> **Exercise**
Nothing but the line containing "Select the 교환접수 exchange request button" and the lines that follow it to the end of the material below should appear in the answer, each copied exactly.

+++

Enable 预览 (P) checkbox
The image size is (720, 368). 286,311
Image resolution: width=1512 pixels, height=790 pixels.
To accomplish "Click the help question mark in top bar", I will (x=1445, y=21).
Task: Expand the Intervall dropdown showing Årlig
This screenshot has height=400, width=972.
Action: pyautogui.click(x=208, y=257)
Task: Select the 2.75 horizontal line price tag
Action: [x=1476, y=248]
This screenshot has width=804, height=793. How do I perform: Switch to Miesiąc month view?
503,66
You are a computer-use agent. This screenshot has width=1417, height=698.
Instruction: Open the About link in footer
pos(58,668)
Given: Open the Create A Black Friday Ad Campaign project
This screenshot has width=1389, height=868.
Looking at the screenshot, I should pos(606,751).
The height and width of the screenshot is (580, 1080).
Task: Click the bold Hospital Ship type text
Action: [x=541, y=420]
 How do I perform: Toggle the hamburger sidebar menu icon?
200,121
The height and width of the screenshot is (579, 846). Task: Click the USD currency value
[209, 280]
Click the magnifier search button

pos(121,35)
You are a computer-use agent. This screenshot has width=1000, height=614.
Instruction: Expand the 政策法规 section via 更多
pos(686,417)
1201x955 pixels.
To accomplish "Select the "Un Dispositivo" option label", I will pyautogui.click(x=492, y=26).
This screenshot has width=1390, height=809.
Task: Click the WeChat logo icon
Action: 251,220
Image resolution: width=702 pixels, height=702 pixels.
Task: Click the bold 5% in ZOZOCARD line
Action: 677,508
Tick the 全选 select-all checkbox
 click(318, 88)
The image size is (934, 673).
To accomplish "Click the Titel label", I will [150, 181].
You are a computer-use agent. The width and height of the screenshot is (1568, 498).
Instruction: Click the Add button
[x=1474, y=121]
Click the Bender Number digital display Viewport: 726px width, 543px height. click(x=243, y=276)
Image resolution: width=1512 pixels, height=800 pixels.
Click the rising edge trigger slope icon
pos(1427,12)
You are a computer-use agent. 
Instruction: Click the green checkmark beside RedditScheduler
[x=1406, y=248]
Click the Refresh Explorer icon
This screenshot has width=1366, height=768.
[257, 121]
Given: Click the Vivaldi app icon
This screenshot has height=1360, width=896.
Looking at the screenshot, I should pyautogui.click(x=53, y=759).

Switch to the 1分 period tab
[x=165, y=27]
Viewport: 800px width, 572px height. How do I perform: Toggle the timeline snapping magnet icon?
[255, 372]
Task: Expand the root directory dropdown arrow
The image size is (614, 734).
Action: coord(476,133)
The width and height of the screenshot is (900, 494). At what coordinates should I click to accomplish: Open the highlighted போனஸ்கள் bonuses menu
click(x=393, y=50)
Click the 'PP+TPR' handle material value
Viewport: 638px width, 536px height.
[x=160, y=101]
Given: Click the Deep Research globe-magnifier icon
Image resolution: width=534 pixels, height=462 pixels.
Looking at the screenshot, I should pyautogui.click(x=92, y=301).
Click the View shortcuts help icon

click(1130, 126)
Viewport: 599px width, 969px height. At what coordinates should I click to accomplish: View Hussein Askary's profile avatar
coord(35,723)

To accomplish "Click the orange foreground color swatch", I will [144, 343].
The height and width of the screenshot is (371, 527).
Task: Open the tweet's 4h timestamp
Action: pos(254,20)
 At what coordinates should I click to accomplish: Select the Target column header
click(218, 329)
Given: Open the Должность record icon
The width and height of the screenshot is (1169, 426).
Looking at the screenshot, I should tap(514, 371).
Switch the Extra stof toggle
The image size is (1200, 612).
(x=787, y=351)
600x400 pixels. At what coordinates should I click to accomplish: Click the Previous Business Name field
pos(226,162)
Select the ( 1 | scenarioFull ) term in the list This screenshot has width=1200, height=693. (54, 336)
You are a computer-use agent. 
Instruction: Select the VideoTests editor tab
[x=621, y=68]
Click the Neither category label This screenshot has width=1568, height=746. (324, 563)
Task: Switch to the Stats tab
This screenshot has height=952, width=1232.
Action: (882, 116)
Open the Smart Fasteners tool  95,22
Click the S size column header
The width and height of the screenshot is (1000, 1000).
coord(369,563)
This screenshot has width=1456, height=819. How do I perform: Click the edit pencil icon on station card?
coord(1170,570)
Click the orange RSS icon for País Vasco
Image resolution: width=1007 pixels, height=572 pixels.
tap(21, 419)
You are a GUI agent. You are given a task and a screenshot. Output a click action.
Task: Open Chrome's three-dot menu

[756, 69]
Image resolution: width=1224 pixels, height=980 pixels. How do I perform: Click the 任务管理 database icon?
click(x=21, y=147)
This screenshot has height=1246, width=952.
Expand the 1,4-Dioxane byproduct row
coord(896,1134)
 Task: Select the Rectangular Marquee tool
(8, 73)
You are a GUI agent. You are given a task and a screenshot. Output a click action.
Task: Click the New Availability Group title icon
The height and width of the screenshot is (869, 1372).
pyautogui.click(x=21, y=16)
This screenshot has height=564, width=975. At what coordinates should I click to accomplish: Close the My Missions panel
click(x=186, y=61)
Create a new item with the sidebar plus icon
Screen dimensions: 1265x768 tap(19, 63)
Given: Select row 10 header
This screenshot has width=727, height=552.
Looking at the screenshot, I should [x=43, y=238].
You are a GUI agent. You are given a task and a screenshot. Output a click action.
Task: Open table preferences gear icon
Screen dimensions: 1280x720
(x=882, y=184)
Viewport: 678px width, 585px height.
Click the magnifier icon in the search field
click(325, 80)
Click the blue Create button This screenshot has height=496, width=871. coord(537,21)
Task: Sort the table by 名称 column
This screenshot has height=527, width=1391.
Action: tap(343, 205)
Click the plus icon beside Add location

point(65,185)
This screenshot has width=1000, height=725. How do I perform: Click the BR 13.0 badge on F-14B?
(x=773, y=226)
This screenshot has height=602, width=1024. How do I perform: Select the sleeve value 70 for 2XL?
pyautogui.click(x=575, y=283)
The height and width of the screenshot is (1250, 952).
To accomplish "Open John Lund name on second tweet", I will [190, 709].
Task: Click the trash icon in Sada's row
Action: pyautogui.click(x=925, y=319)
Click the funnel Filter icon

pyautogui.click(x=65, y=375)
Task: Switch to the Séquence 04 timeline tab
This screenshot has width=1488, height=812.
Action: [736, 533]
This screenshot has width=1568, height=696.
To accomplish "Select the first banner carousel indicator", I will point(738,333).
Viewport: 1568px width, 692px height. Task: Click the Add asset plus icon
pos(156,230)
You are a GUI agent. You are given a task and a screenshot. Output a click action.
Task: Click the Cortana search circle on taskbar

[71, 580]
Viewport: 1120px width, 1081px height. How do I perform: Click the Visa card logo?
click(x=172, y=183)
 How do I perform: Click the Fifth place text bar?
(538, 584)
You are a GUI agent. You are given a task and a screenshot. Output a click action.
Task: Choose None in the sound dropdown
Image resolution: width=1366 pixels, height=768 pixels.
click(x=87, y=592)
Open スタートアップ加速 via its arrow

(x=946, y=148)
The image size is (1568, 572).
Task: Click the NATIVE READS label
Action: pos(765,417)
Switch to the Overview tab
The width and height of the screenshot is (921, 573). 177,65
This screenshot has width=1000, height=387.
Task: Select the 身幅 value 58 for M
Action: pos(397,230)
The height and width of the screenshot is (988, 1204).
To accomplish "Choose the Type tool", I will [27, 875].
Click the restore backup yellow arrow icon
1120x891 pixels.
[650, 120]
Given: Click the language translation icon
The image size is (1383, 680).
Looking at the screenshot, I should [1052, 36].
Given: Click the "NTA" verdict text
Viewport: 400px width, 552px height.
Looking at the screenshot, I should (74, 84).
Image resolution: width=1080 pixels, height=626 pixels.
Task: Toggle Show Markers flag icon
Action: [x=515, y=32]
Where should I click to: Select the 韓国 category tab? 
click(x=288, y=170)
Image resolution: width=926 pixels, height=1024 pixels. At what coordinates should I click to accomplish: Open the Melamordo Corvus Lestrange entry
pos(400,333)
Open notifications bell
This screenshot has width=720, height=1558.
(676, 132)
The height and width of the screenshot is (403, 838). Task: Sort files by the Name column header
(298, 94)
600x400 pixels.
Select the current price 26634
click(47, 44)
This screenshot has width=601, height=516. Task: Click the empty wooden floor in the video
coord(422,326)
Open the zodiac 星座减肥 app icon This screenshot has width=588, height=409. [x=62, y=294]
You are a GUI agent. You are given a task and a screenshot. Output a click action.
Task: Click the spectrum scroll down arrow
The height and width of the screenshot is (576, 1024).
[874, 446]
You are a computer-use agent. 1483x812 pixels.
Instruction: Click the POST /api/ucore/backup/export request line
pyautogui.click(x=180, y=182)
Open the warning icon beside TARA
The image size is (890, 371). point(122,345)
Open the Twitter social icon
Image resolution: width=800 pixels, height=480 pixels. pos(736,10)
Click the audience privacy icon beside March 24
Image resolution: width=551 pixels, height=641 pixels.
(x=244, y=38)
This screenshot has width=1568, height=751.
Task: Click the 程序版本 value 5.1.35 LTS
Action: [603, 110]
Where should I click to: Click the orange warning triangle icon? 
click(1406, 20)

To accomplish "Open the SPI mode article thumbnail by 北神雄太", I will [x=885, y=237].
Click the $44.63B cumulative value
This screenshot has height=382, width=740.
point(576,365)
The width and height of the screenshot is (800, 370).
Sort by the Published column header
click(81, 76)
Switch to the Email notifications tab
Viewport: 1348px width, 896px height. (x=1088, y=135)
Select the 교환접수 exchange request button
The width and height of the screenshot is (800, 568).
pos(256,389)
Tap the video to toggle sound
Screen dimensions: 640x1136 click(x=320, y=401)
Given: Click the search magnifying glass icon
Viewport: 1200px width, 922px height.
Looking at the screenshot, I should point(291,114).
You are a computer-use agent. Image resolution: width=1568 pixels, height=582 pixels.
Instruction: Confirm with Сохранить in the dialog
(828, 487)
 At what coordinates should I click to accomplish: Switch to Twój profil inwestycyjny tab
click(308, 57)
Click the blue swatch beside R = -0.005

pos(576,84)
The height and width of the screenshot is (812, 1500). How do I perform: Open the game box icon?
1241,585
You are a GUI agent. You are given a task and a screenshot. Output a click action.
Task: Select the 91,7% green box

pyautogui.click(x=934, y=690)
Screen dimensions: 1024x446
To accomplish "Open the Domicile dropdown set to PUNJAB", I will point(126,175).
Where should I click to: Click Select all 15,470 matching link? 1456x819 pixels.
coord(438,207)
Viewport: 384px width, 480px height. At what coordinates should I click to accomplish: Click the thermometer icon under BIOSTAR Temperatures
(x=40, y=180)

+++

> **Exercise result**
Select the 교환접수 exchange request button
The width and height of the screenshot is (800, 568).
pos(256,389)
Tap the video to toggle sound
Screen dimensions: 640x1136 click(x=320, y=401)
Given: Click the search magnifying glass icon
Viewport: 1200px width, 922px height.
Looking at the screenshot, I should point(291,114).
You are a computer-use agent. Image resolution: width=1568 pixels, height=582 pixels.
Instruction: Confirm with Сохранить in the dialog
(828, 487)
 At what coordinates should I click to accomplish: Switch to Twój profil inwestycyjny tab
click(308, 57)
Click the blue swatch beside R = -0.005

pos(576,84)
The height and width of the screenshot is (812, 1500). How do I perform: Open the game box icon?
1241,585
You are a GUI agent. You are given a task and a screenshot. Output a click action.
Task: Select the 91,7% green box

pyautogui.click(x=934, y=690)
Screen dimensions: 1024x446
To accomplish "Open the Domicile dropdown set to PUNJAB", I will point(126,175).
Where should I click to: Click Select all 15,470 matching link? 1456x819 pixels.
coord(438,207)
Viewport: 384px width, 480px height. At what coordinates should I click to accomplish: Click the thermometer icon under BIOSTAR Temperatures
(x=40, y=180)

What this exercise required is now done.